Source data:
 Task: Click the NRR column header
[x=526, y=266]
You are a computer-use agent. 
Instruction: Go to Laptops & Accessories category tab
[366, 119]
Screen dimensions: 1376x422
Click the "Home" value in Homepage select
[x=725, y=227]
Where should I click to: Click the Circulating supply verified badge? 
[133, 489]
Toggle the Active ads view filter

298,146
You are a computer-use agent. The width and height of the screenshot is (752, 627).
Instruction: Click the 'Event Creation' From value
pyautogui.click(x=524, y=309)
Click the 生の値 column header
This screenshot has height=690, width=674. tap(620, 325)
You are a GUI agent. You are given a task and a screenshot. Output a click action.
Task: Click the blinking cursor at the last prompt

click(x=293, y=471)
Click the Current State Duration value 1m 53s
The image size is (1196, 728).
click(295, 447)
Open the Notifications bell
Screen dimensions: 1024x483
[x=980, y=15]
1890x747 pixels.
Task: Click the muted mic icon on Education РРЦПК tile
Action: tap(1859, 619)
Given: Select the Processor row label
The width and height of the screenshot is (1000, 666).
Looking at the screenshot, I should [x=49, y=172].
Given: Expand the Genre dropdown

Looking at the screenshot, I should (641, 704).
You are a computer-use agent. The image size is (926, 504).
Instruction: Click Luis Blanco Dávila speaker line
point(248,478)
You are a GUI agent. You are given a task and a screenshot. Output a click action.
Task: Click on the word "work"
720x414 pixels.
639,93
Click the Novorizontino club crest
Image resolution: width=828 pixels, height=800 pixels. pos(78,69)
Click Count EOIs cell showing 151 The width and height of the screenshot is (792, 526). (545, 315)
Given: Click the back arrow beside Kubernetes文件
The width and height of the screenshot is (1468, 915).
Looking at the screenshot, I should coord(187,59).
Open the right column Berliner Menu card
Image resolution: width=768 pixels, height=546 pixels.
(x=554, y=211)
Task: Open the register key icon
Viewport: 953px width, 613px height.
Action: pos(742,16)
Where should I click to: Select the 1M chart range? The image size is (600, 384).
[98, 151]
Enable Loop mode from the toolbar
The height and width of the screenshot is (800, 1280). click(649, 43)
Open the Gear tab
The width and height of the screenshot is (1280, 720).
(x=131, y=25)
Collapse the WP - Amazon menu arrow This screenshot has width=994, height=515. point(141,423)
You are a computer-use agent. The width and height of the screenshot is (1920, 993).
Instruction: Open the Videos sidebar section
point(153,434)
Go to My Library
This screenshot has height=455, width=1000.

Aim of the task: Look over the entries for "agent", then copy every line that includes that string.

Exercise response:
You are a computer-use agent. 
You are a computer-use agent. The width and height of the screenshot is (752, 627).
You are a GUI agent. You are given a task and a screenshot. Output a click action.
You are a computer-use agent. The image size is (926, 504).
You are a GUI agent. You are given a task and a screenshot. Output a click action.
You are a computer-use agent. The width and height of the screenshot is (1920, 993).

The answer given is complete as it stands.